- Bicep Curl and Overhead Press. Stand with your feet directly under your hips, holding a dumbbell in each hand, palms facing out. Bend the elbows, bringing the weights to your shoulders, performing a bicep curl. Stabilize your torso and keep your arms moving upward, straightening the arms above you, performing an overhead press with the palms facing out. Bend the elbows, coming back to the end of your bicep curl, then straighten the arms coming back to the starting position to complete one rep.
- Lateral Arm Raises. Stand with your feet hip-distance apart. Hold a dumbbell in each hand so your palms face in toward the sides of your body. Start with the right side first. With control, keep your arm straight (but don’t lock that elbow), and as you inhale, raise your right hand up toward the ceiling. You want your palm to be facing down and your arm to be parallel to the floor. Then as you exhale, slowly lower your hand back to your body. You should be able to see your hand in your peripheral vision; your arm isn’t directly out to the side, but slightly forward.

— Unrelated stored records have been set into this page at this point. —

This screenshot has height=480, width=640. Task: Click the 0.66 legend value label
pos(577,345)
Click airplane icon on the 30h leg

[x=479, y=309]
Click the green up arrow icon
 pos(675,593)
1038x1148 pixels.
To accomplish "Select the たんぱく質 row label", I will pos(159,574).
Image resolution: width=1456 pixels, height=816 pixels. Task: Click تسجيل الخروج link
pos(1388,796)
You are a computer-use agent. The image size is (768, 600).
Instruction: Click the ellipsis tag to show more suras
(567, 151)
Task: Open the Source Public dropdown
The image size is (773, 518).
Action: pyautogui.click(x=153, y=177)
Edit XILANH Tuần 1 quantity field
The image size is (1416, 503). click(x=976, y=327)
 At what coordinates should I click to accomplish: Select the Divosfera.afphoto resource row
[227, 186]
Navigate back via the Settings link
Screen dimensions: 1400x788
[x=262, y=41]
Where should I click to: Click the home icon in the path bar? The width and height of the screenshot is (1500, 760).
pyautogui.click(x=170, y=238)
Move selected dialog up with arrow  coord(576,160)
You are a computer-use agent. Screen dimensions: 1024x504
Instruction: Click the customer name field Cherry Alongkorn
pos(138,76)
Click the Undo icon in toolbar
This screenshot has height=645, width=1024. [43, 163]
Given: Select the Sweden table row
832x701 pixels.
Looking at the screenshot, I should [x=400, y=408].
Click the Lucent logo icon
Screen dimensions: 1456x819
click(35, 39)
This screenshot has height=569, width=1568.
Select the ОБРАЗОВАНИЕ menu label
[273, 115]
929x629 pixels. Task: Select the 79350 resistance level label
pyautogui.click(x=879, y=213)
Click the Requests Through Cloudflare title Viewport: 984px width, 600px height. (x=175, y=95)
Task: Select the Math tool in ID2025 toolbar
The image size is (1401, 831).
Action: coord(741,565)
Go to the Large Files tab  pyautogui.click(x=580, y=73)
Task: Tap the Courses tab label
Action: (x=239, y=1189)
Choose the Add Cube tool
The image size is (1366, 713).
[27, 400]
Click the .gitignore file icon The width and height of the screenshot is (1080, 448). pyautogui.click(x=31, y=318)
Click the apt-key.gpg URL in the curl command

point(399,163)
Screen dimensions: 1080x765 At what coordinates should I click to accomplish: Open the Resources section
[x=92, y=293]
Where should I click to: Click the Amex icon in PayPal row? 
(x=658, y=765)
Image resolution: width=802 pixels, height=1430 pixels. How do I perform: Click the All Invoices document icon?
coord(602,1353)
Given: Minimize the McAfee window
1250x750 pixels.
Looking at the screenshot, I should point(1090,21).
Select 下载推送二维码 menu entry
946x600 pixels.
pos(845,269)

Do the same move with your left arm. Then do both your right and left arms at the same time.
- Overhead Tricep Extensions. Stand with your feet hip-distance apart. Hold one dumbbell (go for your heavier weight) with both hands, bending the elbows behind your head. Straighten your arms to lift the dumbbell into the air and then slowly bend the arms to lower. This counts as one rep.
- Bicep and Deltoid Squeeze. Sit cross-legged on the floor and hold your weights. Lift up your arms and extend them to your side, palms facing forward and elbows bent at 90 degrees. Keep your shoulders down and your wrists in line with your elbows. Rotate your arms so your elbows are moving to meet each other in front of you. They should be perpendicular to your shoulders. Keep your muscles engaged, and move back to starting position.
- Side Plank. Sit on your left side with your legs slightly bent and your feet stacked. Place your left hand about 12 inches from your pelvis. Push your hand into the ground and straighten your legs as you lift your pelvis off the ground. If you have trouble balancing, stagger your feet so the top leg is in front. Hold for 30 seconds, and switch sides to complete one rep.